Since 1999, the Environmental Protection Agency has been assessing and remediating properties in and around town for Libby Amphibole Asbestos (LAA). Beginning next month, the agency will take those examinations to the water world that is so much part of life in northwest Montana.
For parts of three months — from April to June — the EPA will spearhead tests of the effects of LAA in waterways and its effects on fish in those streams, particularly Westslope Cutthroat Trout, which are native to this area.
According to Christina Progess, who manages Operable Unit No. 3 (OU-3), which is Vermiculite Mountain, for the EPA, the agency will place live-fish and embryonic experiments in Rainy Creek below and above the mine site. There also will be another monitoring site in a tributary to Pipe Creek, which has been selected as the “control site.”

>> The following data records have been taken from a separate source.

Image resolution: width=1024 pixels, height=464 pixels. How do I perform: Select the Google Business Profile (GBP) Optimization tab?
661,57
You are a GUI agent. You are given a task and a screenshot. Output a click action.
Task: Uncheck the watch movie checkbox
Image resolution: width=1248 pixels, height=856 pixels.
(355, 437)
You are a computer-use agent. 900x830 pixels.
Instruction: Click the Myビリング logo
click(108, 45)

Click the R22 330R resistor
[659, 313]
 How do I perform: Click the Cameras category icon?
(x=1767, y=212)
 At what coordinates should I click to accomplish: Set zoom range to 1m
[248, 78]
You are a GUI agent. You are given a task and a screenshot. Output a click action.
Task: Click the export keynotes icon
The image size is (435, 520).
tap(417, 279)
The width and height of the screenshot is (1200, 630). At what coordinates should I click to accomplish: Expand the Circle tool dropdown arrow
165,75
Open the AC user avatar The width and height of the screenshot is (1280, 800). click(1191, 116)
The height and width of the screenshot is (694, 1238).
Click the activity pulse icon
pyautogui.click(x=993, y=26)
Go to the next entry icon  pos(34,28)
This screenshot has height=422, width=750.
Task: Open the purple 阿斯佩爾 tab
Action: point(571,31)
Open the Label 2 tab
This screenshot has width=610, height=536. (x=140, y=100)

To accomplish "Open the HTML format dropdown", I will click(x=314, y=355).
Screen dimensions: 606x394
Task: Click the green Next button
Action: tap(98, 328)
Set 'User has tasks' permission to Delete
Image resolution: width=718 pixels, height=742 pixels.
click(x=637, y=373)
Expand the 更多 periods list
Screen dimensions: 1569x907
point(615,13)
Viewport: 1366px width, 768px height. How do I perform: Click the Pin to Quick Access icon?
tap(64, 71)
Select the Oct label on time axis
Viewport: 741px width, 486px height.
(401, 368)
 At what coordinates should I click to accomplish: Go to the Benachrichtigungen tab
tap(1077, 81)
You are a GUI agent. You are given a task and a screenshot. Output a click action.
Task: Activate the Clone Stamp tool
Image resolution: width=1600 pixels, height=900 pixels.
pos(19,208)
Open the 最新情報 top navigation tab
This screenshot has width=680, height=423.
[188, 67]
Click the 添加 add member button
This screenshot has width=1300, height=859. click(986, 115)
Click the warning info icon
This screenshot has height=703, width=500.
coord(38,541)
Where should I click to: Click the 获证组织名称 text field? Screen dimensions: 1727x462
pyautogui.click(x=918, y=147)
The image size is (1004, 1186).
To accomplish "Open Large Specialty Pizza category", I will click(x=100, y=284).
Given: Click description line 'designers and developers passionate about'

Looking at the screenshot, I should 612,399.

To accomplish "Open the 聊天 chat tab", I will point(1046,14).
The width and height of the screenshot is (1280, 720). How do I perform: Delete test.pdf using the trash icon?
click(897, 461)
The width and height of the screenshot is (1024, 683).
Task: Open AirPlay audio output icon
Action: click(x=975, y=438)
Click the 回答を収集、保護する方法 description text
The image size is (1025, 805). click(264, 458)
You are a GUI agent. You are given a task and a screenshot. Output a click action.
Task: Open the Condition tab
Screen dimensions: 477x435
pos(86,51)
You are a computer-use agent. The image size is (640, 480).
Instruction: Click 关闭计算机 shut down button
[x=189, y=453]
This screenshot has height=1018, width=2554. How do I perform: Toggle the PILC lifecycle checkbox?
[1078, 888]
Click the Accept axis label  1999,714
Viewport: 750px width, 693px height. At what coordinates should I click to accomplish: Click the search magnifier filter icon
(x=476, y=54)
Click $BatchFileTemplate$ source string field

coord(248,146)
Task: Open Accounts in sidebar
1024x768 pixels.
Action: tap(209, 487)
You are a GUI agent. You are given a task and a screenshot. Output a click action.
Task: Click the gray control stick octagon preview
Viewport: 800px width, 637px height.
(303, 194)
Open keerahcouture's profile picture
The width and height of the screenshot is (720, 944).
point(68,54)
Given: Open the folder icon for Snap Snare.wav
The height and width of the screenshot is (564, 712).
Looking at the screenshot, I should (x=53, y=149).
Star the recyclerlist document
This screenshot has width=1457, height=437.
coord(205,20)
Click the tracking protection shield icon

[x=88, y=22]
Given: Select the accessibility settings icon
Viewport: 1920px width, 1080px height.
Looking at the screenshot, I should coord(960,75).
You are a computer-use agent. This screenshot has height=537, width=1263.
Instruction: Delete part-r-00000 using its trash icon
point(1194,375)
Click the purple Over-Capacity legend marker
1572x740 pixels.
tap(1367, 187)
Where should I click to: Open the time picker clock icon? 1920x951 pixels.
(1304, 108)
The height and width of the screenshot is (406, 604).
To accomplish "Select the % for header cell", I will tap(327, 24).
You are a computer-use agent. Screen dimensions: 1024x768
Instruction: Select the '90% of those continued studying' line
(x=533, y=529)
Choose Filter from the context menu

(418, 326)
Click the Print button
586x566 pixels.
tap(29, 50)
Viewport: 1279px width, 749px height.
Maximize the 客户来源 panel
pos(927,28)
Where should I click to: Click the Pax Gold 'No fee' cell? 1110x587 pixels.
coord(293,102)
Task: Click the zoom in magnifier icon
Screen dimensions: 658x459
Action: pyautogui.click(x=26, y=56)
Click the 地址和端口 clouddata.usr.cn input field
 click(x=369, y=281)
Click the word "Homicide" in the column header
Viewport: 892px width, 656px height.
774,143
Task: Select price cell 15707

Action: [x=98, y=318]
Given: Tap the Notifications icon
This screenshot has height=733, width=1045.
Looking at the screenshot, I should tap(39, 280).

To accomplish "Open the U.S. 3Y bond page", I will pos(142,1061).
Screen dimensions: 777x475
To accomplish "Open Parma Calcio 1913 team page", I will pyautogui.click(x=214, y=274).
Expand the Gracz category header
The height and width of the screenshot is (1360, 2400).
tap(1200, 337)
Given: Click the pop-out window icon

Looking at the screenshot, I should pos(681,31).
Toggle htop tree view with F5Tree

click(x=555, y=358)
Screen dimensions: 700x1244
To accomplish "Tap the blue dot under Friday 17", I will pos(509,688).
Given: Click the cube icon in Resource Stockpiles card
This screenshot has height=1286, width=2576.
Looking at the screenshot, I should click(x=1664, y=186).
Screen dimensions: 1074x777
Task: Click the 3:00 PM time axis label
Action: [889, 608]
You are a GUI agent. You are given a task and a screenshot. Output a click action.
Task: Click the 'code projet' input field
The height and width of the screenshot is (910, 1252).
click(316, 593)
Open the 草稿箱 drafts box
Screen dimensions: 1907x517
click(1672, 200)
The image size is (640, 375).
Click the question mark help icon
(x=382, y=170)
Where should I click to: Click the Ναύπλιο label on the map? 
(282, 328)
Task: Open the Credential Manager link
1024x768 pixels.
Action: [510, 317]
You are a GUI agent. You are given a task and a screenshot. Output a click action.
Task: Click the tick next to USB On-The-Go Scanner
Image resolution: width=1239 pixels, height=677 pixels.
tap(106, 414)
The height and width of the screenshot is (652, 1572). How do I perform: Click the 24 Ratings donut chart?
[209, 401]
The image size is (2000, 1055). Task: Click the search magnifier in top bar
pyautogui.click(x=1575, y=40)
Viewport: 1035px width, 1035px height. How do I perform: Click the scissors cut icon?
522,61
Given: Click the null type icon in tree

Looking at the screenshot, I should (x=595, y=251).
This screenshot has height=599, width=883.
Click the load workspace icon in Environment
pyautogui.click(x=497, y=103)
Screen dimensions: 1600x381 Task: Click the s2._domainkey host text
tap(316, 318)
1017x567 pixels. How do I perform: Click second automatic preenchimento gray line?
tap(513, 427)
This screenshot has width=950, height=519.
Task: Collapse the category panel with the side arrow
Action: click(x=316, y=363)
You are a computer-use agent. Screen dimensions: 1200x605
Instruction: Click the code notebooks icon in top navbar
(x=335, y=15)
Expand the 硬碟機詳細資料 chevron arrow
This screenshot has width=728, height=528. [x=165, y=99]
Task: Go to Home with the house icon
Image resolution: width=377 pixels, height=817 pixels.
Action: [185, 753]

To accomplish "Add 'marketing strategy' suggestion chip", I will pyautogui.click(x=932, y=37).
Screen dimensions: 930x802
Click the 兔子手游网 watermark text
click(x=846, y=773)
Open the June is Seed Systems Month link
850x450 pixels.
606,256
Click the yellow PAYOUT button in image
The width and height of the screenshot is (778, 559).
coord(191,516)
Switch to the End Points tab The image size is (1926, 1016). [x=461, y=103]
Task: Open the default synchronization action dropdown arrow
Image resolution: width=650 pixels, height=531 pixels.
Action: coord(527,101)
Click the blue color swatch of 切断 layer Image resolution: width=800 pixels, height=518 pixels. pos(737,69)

According to Mike Hensler, a fisheries biologist with Montana Fish, Wildlife and Parks, the agencies will place fertile eyed-eggs and approximately three-inch fingerlings of the Westslope Cutthroat in various locations at these three sites. The number of testing stations at each of these stations has yet to be determined.
The EPA has selected April to June for these experiments because this is a time of peak run-off, when levels of LAA in the waterways tends to be at its highest.
The area below the mine on Rainy Creek was selected because of its high LAA content in runoff. Essentially, it will become the laboratory for the eggs and the fingerlings, which will be placed in small cages that will allow water to pass through them.
The case containing the eyed-eggs, is a plastic, slotted enclosure with a flip-top lid called a Whitlock Vibert box. It resembles the silverware trays of an automatic dishwasher with slots small enough to hold the eggs and the emerging fry. The emerging fry will have egg-sacks that will nourish their early development for about two weeks after emerging.
According to Hensler, these just emerged fry will stay in the water for a period just until their nourishing egg-sacks are consumed, at which point the cutthroat fry will be removed an analyzed for the effects of LAA.
“It’s my guess,” Hensler said, “the hatchlings will reveal the most about the effects of (LAA). This is a crucial period during a fish’s development, when their gills and reproductive organs are developing. Certainly, those reproductive organs will not be mature, but we still should be able to better determine the effects of (LAA) on fish at this young development stage.”
Also placed in the area of Noisy Creek — a tributary to Pipe Creek — will be screened cages with three-inch Cutthroat finglerlings, Henlser said.
The fingerlings also will be placed at all three locations — above and below the mine and at the Noisy Creek location, which will be the controlled area of the experiment.
“This will be different life-stage studies of the effects of LAA on the trout,” said Progess, of the experiments that will involve the EPA, Montana Fish, Wildlife & Parks, W.R. Grace and Golder Associates, an international environmental consulting and testing firm.
The agencies are entering uncharted territory, according to Dan Wall, is an environmental toxicologist with the EPA.
“Really, the gist of this there is very little information on the effects of LAA,” Wall said. “We’re just getting to know the effects on people. It’s effects on wildlife is virtually unknown.”